Il mio primo giorno al nuovo lavoro ho visto la foto di mio marito sulla scrivania di un mio collega.

Parte 2
Tre anni.

Quel numero ha silenziosamente stravolto tutto ciò che credevo di sapere.

I viaggi di lavoro.

I voli in ritardo.

Le cene con i clienti.

I weekend fuori porta.

Tutto cambiò improvvisamente forma.

Poi mi sono reso conto di qualcosa di peggio.

La foto sulla sua scrivania era una che avevo scattato durante il nostro viaggio a Maui. Ricordavo perfettamente quel giorno. La luce del sole, l'acqua, il modo in cui Michael aveva riso un attimo prima che premessi il pulsante della macchina fotografica.

Aveva preso una foto del nostro matrimonio e gliel'aveva data come prova del loro.

"È meraviglioso", dissi.

In qualche modo la mia voce suonava normale.

Maya non ne aveva la minima idea. Sembrava felice, spensierata e completamente ignara di tutto.

In meno di un minuto, ho capito una cosa con chiarezza: lei non era mia nemica.

Lei aveva creduto allo stesso uomo in cui avevo creduto io.

Mi sono seduto alla mia scrivania, ho aperto il portatile e ho fissato la schermata di accesso finché non mi sono ricordato la password.

Per il resto della giornata, ho finto di essere una persona normale.

Maya mi ha portato il caffè e mi ha parlato delle location per matrimoni.
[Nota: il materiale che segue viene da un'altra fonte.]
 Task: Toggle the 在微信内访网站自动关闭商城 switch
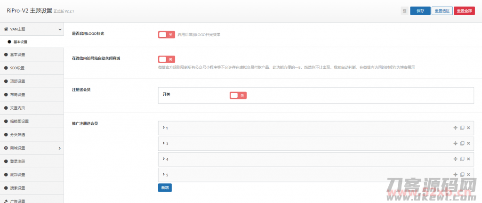point(167,59)
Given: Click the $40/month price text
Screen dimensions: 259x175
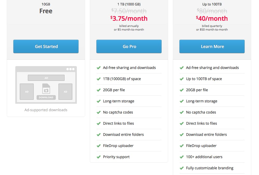Looking at the screenshot, I should 212,18.
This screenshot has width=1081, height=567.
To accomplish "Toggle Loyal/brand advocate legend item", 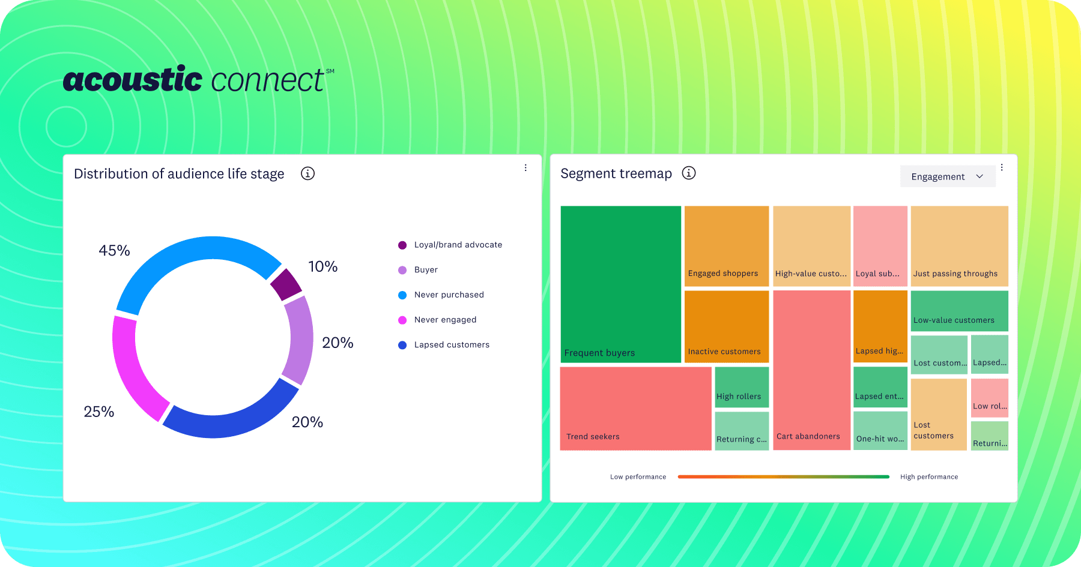I will click(458, 245).
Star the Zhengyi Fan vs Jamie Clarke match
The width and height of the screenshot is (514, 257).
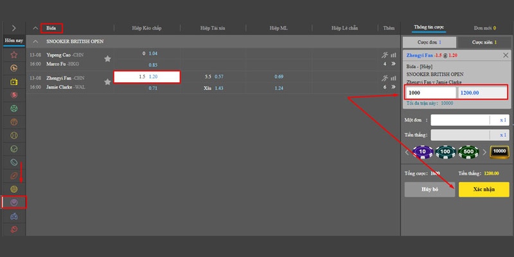pos(107,82)
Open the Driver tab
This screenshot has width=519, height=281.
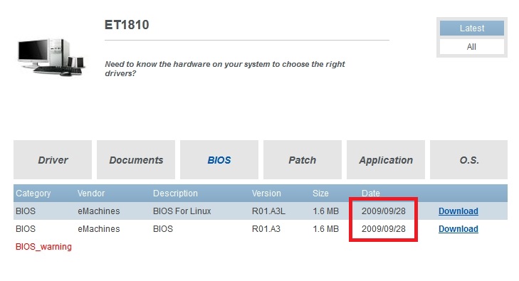coord(53,159)
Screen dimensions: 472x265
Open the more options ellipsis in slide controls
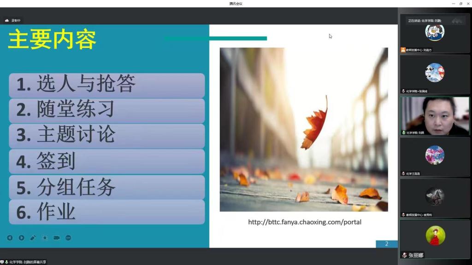(x=68, y=238)
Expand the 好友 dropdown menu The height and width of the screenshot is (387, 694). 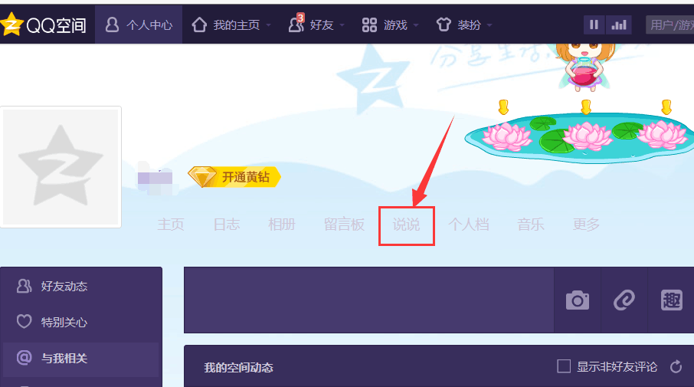click(342, 25)
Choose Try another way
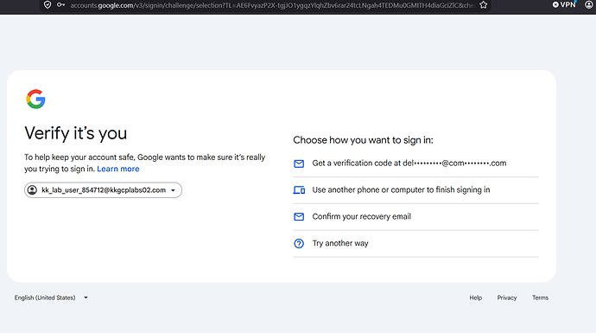The width and height of the screenshot is (596, 333). click(x=415, y=244)
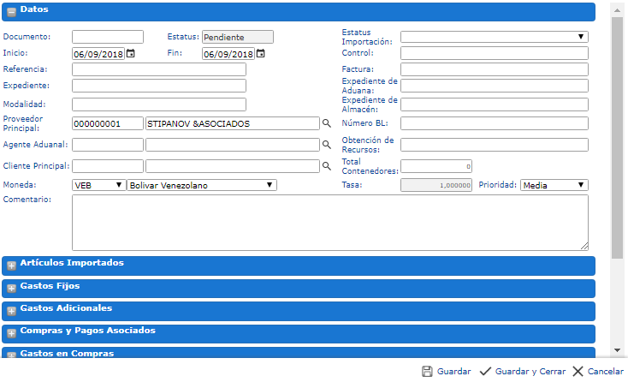
Task: Open the Prioridad dropdown
Action: [554, 185]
Ha detto che Michael desiderava un hotel con vista sullo skyline perché, a suo dire, una donna dovrebbe sempre ricordare la stanza in cui la sua vita cambia.
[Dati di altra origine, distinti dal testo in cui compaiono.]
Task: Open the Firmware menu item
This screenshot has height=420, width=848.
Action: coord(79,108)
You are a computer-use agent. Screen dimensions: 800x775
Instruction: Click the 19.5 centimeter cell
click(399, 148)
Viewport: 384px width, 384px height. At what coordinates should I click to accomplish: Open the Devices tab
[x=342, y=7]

Ho preso appunti per una riunione della campagna elettorale e ho annuito come se la mia vita non si fosse appena divisa a metà.

A pranzo, lei raccontò del ristorante costoso in cui Michael l'aveva portata la settimana precedente.

Quella sera, ho trovato la ricevuta nella tasca della sua giacca.

Cena per due.

Cinquecentocinquanta dollari.

Mi aveva detto che stava portando fuori gli investitori.

Ho fotografato la ricevuta e ho creato una cartella sul mio telefono.

Poi ho aperto il mio portatile e ho creato un foglio di calcolo.

Data.

La sua scusa.

Cos'è successo veramente.

Quantità.

Prova.

Note.

Quando Michael tornò a casa, avevo già dieci iscrizioni.

Mi baciò la fronte e mi chiese com'era andata la mia prima giornata.

Gli ho parlato dell'ufficio, delle riunioni, del panorama.

Non ho menzionato Maya.

Non perché avessi paura.

Perché non ero disposta a dargli la possibilità di cavarsela con una bugia.

La mattina seguente, il suo telefono si illuminò sul bancone della cucina.

Maya: *Non vedo l'ora che arrivi stasera.*

Ha capito subito e mi ha detto che aveva due lanci consecutivi.

"Buona fortuna", dissi.

Al lavoro, Maya arrivò raggiante.

Mi ha parlato del loro bar d'albergo preferito e di un'altra cena che Michael aveva organizzato.

Ho posto le domande con attenzione.

Ho raccolto i dettagli.

Poi, dopo pranzo, ho chiamato Sarah Levin, la mia migliore amica e una delle avvocatesse divorziste più brillanti di New York.

"Possiamo vederci stasera?" ho chiesto.

Ci fu una pausa.

«La tua voce è molto bassa», disse lei.

"Lo so."

“Sarò lì alle sette.”

Quella sera, vidi Michael andare a prendere Maya fuori dal nostro ufficio.

Lei gli cinse le braccia intorno al collo.

Le baciò i capelli.

Poi le aprì la portiera del passeggero.

Sono rimasta in piedi dietro la vetrata della hall e ho guardato mio marito aiutare un'altra donna a salire in macchina.

Quello fu il momento in cui smisi di dubitare di me stesso.

Sarah mi ha raggiunto nella nostra solita caffetteria vicino a Washington Square. Le ho raccontato tutto, dalla foto all'auto.

Quando ebbi finito, lei appoggiò entrambe le mani sul tavolo.

“Non gli hai detto niente?”

"NO."

“Bene. Non farlo.”

Mi ha detto di raccogliere prove di uno schema ricorrente, non solo di un singolo errore. Documenti finanziari. Storico dei viaggi. Estratti conto delle carte di credito. Prova del fidanzamento. Qualsiasi documento a cui potessi accedere legalmente in quanto sua moglie.

Nelle settimane successive, mi sono mosso con discrezione.

Michael viaggiò.

Maya parlò.

Le dichiarazioni corrispondevano alle sue storie.

Hotel.

Ristoranti.

Gioielli.

Tutti i pagamenti sono stati effettuati da conti intestati a mio nome.